Les routes du trafic

La recherche en open source a consisté en la collecte d’informations portant sur les itinéraires et les réseaux de trafic : les actes de pillages, ainsi que les activités et les profils des groupes terroristes et des groupes armés opérant dans les pays sources, à savoir la Syrie, l’Irak, la Libye et le Yémen, les marchands opérant sur la fin de la chaîne d’approvisionnement, les pays de transit et les intermédiaires. Si la Turquie et le Liban sont identifiés par « The Docket » comme les deux principaux itinéraires pour les vestiges provenant d’Irak et de Syrie, les antiquités pillées en Libye passent, elles, principalement en contrebande via l’Égypte et la Tunisie. Celles du Yémen transitent par les Émirats arabes unis, l’Arabie saoudite et le Qatar. Le blanchiment des vestiges se produit essentiellement à Dubaï, qui fournit les documents douaniers nécessaires à leur exportation, indique également le rapport, qui précise que d’autres pays, comme la Bulgarie et la Roumanie, la Thaïlande, la Jordanie, le Koweït, Israël et Singapour, apparaissent comme des rouages essentiels du processus. Les ports francs jouent également un rôle important dans ce marché noir devenu massif depuis le printemps arabe. Situés en Europe, ils ont été à plusieurs reprises impliqués dans le stockage des œuvres pillées. Quant aux transactions des antiquités, elles ont lieu par le biais de sites de commerce en ligne. « The Docket » souligne que « des centaines d’articles sont vendus lors d’enchères sur eBay, Vcoins.com et Trocadero.com »
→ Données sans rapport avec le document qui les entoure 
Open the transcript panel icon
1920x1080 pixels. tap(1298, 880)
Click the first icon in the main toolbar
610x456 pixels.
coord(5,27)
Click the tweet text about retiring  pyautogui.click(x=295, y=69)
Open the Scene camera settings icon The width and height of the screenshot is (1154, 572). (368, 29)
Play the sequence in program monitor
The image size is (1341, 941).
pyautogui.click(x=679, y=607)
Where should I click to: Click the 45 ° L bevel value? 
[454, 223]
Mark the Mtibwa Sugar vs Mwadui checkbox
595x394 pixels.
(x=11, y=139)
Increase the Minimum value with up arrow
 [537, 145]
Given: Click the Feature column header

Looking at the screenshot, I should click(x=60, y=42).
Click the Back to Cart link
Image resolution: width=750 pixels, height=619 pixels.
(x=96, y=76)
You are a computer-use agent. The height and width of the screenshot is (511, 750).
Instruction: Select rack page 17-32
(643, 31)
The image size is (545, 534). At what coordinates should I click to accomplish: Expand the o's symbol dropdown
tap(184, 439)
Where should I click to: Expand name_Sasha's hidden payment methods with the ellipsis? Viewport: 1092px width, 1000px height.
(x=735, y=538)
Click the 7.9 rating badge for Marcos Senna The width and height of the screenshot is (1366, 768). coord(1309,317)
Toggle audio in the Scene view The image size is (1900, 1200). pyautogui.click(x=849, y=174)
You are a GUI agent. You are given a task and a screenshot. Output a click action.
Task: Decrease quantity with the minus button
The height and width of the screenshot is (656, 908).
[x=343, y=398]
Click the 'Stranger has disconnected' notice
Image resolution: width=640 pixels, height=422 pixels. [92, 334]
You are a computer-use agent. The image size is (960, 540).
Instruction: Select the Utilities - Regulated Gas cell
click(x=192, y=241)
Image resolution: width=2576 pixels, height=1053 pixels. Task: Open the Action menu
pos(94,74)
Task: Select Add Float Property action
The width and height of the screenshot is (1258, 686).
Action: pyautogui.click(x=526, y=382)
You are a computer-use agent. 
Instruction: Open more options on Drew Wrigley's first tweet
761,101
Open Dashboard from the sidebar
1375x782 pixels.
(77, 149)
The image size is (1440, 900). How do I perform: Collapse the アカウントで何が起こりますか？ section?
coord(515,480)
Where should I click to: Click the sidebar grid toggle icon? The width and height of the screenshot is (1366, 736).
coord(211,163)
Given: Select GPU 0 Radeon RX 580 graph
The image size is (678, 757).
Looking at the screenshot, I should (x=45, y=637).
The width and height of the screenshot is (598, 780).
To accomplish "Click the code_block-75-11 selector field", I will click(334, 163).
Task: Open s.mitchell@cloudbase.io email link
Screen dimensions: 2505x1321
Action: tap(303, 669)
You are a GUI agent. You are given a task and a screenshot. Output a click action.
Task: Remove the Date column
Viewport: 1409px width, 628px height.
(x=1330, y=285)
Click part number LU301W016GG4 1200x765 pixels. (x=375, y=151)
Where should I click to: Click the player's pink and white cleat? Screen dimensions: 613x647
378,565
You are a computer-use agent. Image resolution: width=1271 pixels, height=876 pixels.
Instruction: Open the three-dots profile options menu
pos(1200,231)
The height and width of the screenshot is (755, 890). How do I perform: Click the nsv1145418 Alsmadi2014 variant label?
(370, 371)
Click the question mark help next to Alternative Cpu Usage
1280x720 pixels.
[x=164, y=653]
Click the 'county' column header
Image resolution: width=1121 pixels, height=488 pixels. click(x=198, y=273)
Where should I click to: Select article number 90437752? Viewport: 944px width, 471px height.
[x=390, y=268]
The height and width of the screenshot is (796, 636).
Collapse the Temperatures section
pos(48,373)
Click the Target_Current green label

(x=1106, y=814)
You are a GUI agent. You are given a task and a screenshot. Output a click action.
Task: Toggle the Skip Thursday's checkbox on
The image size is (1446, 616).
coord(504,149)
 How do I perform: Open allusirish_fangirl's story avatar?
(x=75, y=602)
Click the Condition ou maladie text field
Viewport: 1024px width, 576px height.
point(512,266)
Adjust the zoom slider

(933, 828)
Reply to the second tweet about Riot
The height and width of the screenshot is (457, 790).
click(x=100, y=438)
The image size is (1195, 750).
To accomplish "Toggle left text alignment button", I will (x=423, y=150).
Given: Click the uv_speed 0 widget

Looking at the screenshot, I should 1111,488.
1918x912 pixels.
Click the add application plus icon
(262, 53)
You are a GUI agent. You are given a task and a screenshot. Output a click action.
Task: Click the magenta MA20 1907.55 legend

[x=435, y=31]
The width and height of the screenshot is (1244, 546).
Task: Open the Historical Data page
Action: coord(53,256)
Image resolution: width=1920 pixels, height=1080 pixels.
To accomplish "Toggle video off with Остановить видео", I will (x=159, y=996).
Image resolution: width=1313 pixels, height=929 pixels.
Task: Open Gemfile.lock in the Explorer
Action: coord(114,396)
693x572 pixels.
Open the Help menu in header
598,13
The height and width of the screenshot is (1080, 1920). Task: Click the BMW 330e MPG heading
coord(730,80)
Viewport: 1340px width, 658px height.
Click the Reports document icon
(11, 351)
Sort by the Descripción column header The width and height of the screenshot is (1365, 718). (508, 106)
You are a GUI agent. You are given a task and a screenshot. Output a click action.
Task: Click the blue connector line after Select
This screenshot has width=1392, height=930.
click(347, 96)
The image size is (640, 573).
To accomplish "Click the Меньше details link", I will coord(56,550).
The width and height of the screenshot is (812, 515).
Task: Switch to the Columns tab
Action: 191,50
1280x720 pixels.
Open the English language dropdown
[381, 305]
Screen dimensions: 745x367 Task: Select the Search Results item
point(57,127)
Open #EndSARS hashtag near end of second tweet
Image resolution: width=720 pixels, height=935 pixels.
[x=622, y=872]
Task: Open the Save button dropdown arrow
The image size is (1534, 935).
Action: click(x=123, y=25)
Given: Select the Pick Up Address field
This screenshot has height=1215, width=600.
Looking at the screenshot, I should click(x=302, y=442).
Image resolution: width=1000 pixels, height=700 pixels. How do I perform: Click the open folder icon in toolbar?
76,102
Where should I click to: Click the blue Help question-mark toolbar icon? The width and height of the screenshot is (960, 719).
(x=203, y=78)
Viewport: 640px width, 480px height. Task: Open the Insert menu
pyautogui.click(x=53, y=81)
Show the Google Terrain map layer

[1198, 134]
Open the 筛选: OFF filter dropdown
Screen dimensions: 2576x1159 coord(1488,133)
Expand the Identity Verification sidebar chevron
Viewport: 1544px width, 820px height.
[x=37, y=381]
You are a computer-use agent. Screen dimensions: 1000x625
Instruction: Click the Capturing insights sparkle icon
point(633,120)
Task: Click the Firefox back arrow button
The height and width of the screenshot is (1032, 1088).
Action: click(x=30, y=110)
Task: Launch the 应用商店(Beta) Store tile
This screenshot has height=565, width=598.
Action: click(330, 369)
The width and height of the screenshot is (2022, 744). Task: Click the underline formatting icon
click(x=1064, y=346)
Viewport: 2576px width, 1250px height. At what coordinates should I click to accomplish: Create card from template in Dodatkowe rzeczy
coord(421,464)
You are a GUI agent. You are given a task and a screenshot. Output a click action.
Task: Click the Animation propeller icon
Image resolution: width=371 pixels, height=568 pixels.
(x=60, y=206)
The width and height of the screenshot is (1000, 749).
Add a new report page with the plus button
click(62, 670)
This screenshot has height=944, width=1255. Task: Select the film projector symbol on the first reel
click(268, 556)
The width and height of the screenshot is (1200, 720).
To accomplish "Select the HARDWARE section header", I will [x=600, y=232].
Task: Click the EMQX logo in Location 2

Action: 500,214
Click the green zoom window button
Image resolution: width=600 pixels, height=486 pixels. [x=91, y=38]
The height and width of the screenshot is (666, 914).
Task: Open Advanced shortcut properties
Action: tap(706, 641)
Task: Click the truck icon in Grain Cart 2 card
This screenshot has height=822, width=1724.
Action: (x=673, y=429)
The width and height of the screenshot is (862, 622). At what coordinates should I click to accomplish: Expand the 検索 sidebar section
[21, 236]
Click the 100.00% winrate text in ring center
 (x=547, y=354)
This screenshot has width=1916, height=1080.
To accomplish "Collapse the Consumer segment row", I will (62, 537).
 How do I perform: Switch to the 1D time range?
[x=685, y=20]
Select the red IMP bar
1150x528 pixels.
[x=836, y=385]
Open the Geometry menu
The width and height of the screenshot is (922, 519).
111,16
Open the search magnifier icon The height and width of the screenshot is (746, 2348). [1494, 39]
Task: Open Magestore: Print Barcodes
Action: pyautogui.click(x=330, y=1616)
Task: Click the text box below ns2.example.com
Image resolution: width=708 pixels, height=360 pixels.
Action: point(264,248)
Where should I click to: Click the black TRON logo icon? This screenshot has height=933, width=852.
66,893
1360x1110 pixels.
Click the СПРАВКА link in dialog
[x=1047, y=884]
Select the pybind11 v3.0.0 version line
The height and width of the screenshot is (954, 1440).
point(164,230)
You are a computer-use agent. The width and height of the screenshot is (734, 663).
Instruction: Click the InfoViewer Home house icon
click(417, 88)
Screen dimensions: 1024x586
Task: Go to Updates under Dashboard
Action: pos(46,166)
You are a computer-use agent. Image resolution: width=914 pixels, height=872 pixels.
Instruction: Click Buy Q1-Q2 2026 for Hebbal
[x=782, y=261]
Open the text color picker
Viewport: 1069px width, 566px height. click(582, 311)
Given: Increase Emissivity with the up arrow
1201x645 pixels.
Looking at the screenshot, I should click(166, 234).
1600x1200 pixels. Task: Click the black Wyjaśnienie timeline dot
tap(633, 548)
Ruines du temple de Zeus à Cyrène, en Libye, une importante colonie grecque de la région et une merveille architecturale attaquée sans vergogne par les jihadistes de Daech. Photo David Holt/ Creative Commons

Équipe et documentation

Des analystes d’informations en « open source » pour la collecte d’informations sur les itinéraires et les réseaux de trafic, des enquêteurs expérimentés, des juristes internationaux et des archéologues ont donc collaboré au rapport de « The Docket ». Ce projet est soutenu par les équipes pro bono de cabinets d’avocats internationaux, ainsi que par des sociétés internationales spécialisées dans les enquêtes financières et commerciales. Une centaine d’entretiens ont ainsi été menés auprès de potentiels témoins, d’informateurs, d’archéologues forensiques et de spécialistes du patrimoine culturel, ainsi qu’avec des journalistes, des membres des forces de l’ordre, des responsables politiques et des organisations internationales. Ce travail de terrain a conduit « The Docket » dans des régions du Liban, de Turquie et d’Irak.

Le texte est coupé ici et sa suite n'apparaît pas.